The height of the US prison population was in 2008 when about 1,000 in 100,000 U.S. adults were behind bars.

In the Soviet Union at the height of the Stalin purges is was about 714 to 892 imprisoned per 100,000 USSR residents.

From here: https://en.wikipedia.org/wiki/Comparison_of_United_States_in...


This is a Whataboutism predicated on:

- the belief in Soviet statistics and

- a belief in the comparability of imprisonment in the United States and the Soviet Union.


Honest question: where do you get the information that you're operating on? It sounds like you're just presenting opinion and you don't know a whole lot about Soviet history, gulags, or the US prison system.

You do know that we have forced labor in the US and slavery is allowed under the 13th amendment if you are convicted of a crime. Prisoners are frequently lent out as cheap labor to private companies.

https://en.wikipedia.org/wiki/Penal_labor_in_the_United_Stat...

- WRITTEN TASK 1:
In the prison-population discussion, what imprisonment rate is given for the Soviet Union at the height of the Stalin purges?
- WRITTEN TASK 2:
The prison-population discussion has a paragraph starting "Honest question". List every subject that this paragraph says the reader doesn't know a whole lot about.

- DATASET:
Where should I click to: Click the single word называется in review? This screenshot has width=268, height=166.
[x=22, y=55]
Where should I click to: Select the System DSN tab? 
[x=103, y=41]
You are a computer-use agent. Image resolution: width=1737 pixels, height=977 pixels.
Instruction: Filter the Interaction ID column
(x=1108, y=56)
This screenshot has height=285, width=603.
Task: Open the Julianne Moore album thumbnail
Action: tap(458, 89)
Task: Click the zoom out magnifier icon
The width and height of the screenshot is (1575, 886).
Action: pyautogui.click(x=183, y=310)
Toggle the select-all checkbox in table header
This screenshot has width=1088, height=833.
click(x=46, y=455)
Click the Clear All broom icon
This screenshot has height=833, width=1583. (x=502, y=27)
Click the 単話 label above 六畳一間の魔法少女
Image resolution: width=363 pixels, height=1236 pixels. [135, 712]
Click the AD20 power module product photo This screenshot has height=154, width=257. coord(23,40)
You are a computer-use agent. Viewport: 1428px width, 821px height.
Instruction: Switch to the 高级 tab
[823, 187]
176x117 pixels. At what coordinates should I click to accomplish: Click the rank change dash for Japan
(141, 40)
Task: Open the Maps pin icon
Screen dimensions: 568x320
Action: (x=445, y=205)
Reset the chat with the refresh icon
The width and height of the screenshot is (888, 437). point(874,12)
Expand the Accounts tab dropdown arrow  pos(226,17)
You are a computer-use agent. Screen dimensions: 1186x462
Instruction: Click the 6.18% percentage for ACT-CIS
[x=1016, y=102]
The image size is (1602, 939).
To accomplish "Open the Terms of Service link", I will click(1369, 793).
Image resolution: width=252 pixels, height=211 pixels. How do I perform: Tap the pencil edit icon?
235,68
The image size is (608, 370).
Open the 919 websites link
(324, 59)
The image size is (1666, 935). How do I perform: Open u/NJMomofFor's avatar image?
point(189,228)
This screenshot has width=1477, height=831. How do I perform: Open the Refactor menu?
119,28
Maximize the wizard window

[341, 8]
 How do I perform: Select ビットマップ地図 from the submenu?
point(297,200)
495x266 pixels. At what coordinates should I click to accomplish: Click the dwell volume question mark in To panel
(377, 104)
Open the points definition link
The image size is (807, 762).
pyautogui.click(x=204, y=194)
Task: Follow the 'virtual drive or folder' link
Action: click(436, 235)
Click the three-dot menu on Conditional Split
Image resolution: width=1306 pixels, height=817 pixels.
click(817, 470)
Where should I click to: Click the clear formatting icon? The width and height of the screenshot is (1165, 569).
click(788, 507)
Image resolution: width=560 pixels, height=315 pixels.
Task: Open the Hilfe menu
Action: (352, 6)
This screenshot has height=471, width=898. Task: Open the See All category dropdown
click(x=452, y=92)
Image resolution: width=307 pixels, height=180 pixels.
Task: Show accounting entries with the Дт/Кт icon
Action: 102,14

- REPLY 1:
About 714 to 892 imprisoned per 100,000 USSR residents.

- REPLY 2:
- Soviet history
- gulags
- the US prison system